PSICANÁLISE E A CURA NA ATUALIDADE

 

ASSOCIAÇÃO BRASILEIRA DE PSICANÁLISE CLÍNICA

 

 

 

ANA PAULA DE SOUZA VERAS

ANTONIO MARCELO CAMPOS

FELIPE ALVES DOS SANTOS
IRAJARA NILVON GLATT

JOANA FÁTIMA DE LIMA PAIVA
SILENE MARTINS NUNES

 

 

 

 

PSICANÁLISE E A CURA NA ATUALIDADE

  

                                                              

                                                                      

     2024

 

Palavras-chaves: Psicanálise; A cura; Atualidade; Efetividade; Metodologias.

 

SUMÁRIO: 1. Introdução. 2. A cura no surgimento da Psicanálise. 3. Outras propostas de cura. 4. Desafios contemporâneos e proposta terapêutica. 4.1. A fadiga enquanto recorte contemporâneo. 4.2. A mulher na atualidade e na clínica. 5. Considerações finais. 6. Referências.

 

INTRODUÇÃO

Há mais de um século desde o início da psicanálise, permanece a questão sobre as mudanças na compreensão do sofrimento psíquico e o papel da cura na clínica psicanalítica. Os psicanalistas adaptam e redefinem conceitos com base em sua prática clínica, renovando conceitos fundamentais.

Desde Freud, que pioneiramente deu escuta às angústias de suas pacientes histéricas, as diretrizes condicionais foram desenvolvidas em diferentes escolas psicanalíticas na Europa, e, posteriormente, nas Américas. Os diagnósticos clínicos, à luz do sofrimento psíquico contemporâneo, incorporam variantes sociais e culturais, uma vez que o sujeito não é imune ao contexto que o envolve.
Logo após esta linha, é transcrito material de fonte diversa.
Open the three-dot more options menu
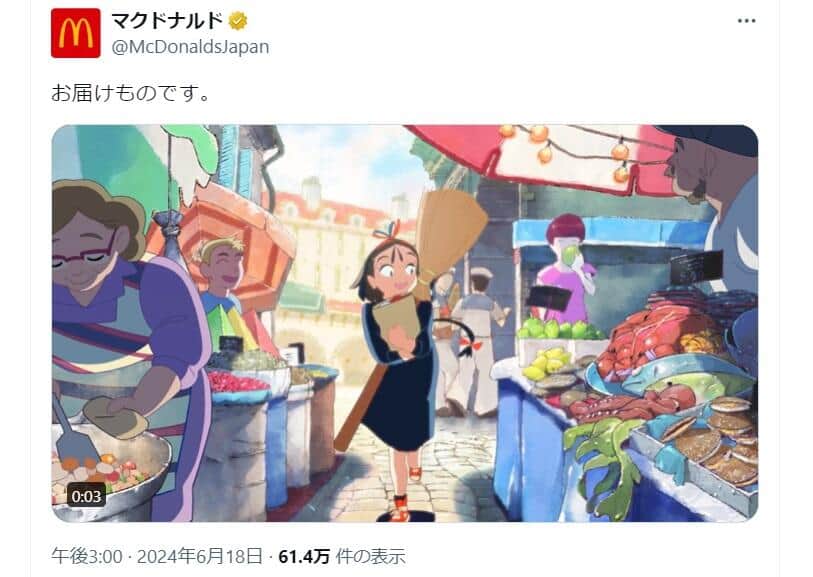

O presente artigo busca explorar o desenvolvimento teórico do conceito de cura na psicanálise, especificamente na clínica contemporânea. Para essa tarefa percorremos a elaboração freudiana, passando por desenvolvimentos históricos posteriores, até chegar à contemporaneidade e situações clínicas exemplares.

 

A CURA NO SURGIMENTO DA PSICANÁLISE

A publicação da Interpretação dos Sonhos marca o surgimento da psicanálise, que, nas palavras de Sigmund Freud (1926), “não brotou das rochas nem caiu do céu”. A psicanálise nasce a partir de influências prévias, mas também marca distinções entre os campos que a precederam.

Sigmund Freud nasceu em 1856, na região da Morávia, atual República Tcheca. Criado em Viena desde os 4 anos, lia Shakespeare e Goethe na infância. Na adolescência, cogitou seguir carreira política, filosofia, ser jurista e, por fim, a medicina. Ingressou na Universidade de Viena em 1873, onde estudou anatomia, biologia, zoologia, fisiologia e se formou médico. Trabalhou na clínica psiquiátrica de Theodor Meynert (1882-83) e estudou com Jean-Martin Charcot no Hospital de Salpetrière em 1885. Em seguida iniciou seu consultório próprio, especializando-se em doenças nervosas (ROUDINESCO, 2014)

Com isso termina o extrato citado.